• RECORDED INFORMATION:
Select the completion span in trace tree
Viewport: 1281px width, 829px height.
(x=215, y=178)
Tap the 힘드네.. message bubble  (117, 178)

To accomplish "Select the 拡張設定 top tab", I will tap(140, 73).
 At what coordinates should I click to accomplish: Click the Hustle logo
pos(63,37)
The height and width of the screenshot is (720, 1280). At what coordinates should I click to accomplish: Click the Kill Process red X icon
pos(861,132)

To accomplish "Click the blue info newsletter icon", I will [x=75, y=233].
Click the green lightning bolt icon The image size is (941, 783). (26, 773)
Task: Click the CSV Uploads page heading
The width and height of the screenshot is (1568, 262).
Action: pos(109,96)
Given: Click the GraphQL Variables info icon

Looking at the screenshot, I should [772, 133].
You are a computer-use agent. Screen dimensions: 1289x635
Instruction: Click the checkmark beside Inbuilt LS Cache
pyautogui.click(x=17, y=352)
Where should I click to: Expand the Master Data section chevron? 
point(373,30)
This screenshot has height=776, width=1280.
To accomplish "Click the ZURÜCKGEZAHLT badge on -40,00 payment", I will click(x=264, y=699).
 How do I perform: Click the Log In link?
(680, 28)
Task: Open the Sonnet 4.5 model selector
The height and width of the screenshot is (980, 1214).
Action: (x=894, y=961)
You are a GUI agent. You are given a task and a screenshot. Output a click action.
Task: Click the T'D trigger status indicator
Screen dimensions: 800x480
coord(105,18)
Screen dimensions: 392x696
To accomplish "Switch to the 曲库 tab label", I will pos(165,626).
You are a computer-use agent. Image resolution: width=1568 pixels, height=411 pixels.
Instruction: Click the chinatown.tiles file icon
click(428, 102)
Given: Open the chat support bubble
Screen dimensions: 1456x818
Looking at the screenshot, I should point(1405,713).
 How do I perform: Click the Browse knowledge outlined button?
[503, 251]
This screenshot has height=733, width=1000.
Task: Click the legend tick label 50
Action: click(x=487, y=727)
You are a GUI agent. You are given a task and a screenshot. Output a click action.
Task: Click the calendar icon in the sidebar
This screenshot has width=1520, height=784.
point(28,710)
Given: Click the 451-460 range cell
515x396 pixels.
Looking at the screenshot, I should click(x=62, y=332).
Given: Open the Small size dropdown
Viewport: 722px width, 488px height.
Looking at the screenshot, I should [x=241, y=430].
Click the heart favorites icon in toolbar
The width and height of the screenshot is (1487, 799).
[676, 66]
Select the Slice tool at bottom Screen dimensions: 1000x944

• DIRECTIONS: Which lines in the records above contain the word "bubble"? Return each of them.

• ANSWER TO THIS TASK:
Tap the 힘드네.. message bubble  (117, 178)
Given: Open the chat support bubble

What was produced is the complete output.